Imagine what it is like for a person suffering from dementia to move. It could throw the brain into a tailspin!
My sister Patty was very sensitive to my parent’s move to the Villa. She helped arrange their cupboards, pictures, and other items in the same order they had been in their house.
If it is possible, minimize the disruption.
CALL TO ACTION: If your loved one has a progressive illness such as dementia, try to seek out a place providing progressive care. Moving is disturbing, disorienting and stressful under the best circumstances.
Prepare ahead of time and research options in your area.
Medicare.gov is a resource for researching nursing homes. Search by state or name of the care home. See https://www.medicare.gov/nursinghomecompare/search.html?
Many states also offer nursing home evaluations. In Minnesota look on http://nhreportcard.dhs.mn.gov/.
When your loved one is in a care home, find a way to “due diligence” yourself.
- Keep an eye on what is going on, visit at odd hours.
- Be on a first name basis with administration and the head nursing staff.
- Remember your loved one may not be able to speak for themselves; you need to be their advocate.
- Do they consult with the person with Power of Attorney on medical issues? Make sure they know who has the authority to act or speak.
- Are you informed when there are injuries or illnesses?
If you live far away, try to find an advocate to visit your loved one and report back to you.
Institutions are People
I had to remind myself care homes are institutions, made up of people just like you and me. These workers are dedicated to their jobs, people loving to serve and care for seniors. However, institutions fail, and people fail. No matter where your loved one lives, everything will not be perfect. Practice diligence – and grace.
A well-placed basket of granola bars in the staff lounge will go far.
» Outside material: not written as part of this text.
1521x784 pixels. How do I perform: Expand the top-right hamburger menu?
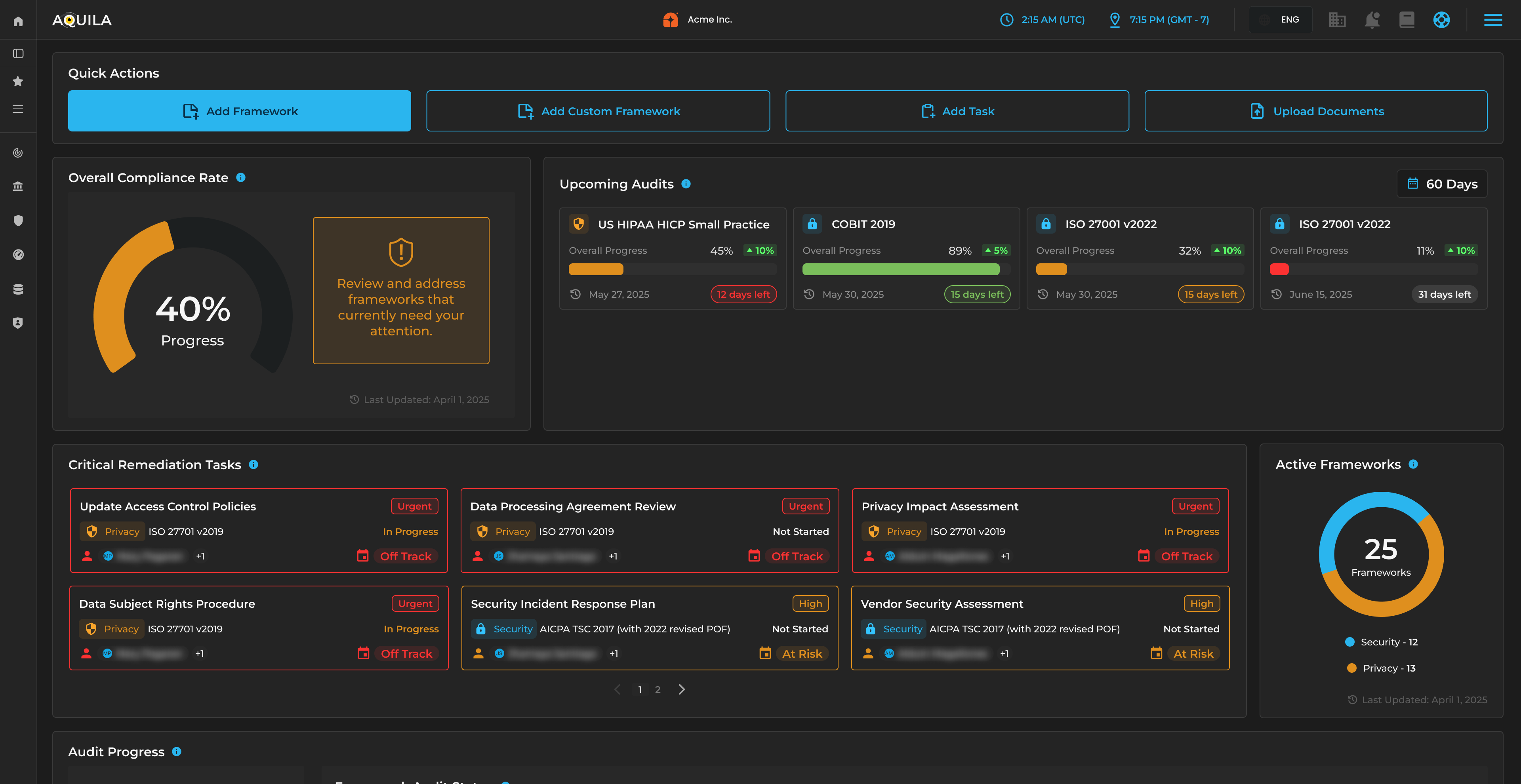pyautogui.click(x=1492, y=20)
Treats on a holiday or donuts on an “any” day are appreciated. You may want to slip a gift card to a special staff member.
When my mother-in-law was in a nursing home out-of-state, my husband and I would occasionally ship cheese and crackers, or other treats, to the staff.
Be considerate and respectful. Working in a care home is hard work and they are often understaffed. Most people are doing their best.